The Organization for Economic Cooperation and Development ramped up its forecasts for 2010, just as a few declared a double-dip recession was possible.
Signs of a downturn are most evident in stock markets, which have been jolted out of an upswing that began in March 2009. Technically a step beyond a correction of 10 percent, the Dow Jones industrial average is flirting with a bear market -- a 20 percent drop off its peak -- dipping under 10,000 points briefly Tuesday for the first time since early February.
Negative numbers have been the norm since early May when the euro just couldn't take it anymore. The euro is down 15 percent against the dollar since the first of the year, graphically down from $1.50 in November to less than $1.25 in recent weeks. The maddening gestalt is the connection between debt in Greece and prosperity in the rest of the eurozone, except the International Monetary Fund says Spain is now in trouble, as well.
Prosperity may be too strong a word but the OECD said Wednesday it had more confidence in a recovery in the United States, Japan and Europe.

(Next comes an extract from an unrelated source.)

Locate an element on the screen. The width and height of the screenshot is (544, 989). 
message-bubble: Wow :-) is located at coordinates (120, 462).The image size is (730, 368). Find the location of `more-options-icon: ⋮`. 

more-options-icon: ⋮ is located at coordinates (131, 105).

The OECD has 31 members, which are now forecast to show economic output growth of 2.7 percent this year and 2.8 percent in 2011, an increase from the prediction six months ago of 1.9 percent this year and 2.5 percent next year.

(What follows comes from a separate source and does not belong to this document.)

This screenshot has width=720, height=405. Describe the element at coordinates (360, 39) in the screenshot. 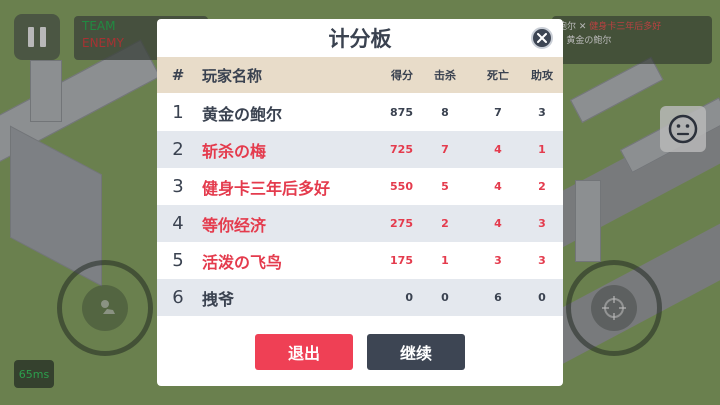

I see `scoreboard-title: 计分板` at that location.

"We're slowly moving from a policy-driven recovery to a self-sustaining recovery," The New York Times quoted Pier Carlo Padoan, the OECD's chief economist, as saying.
But Robert Barbera, chief economist for ITG, told The Wall Street Journal, "A double-dip recession is a genuine risk. I'd place it at 20 percent as opposed to 5 percent a few weeks ago."
The greatest fear is that Greece, then Spain, then others, will default on their debts, dragging down Germany, France and others. Barbera said, "We have some chronic problems in Europe, but I don't see it leading us to a Lehman-style contagion," but others are not so sure.
In the same news cycle, St. Louis Federal Reserve President James Bullard, in London, called the odds that spreading -- make that escalating -- defaults in Europe could result in "worldwide recessionary shock" are unlikely. The same day, University of Maryland economist Peter Morici said: "Greece is insolvent. No austerity or new taxes will pay its debts."
Morici went on to say Germany and the European banking system would not shoulder the debts of Greece and Spain and that the Atlantic Ocean was not wide enough for overwhelming debt troubles to emerge in the United States.
"Excessive borrowing will cause the bond market to render the same judgment on Washington as it will for Athens and Madrid," he wrote.
Clearly, if confidence was a commodity, it would be deeply hedged by now.
In international markets Wednesday, the Nikkei 225 index in Japan rose 0.66 percent, while the Shanghai composite index rose 0.12 percent. The Hang Seng index in Hong Kong rose 1.11 percent while the Sensex in India 2.28 percent.
In Australia, the S&P/ASX 200 gained 0.98 percent.
In midday trading in Europe, the FTSE 100 index in Britain gained 2.33 percent while the DAX 30 in Germany rose 2.32 percent. The CAC 40 index in France added 2.86 percent while the pan-European DJ Stoxx 50 rose 2.37 percent.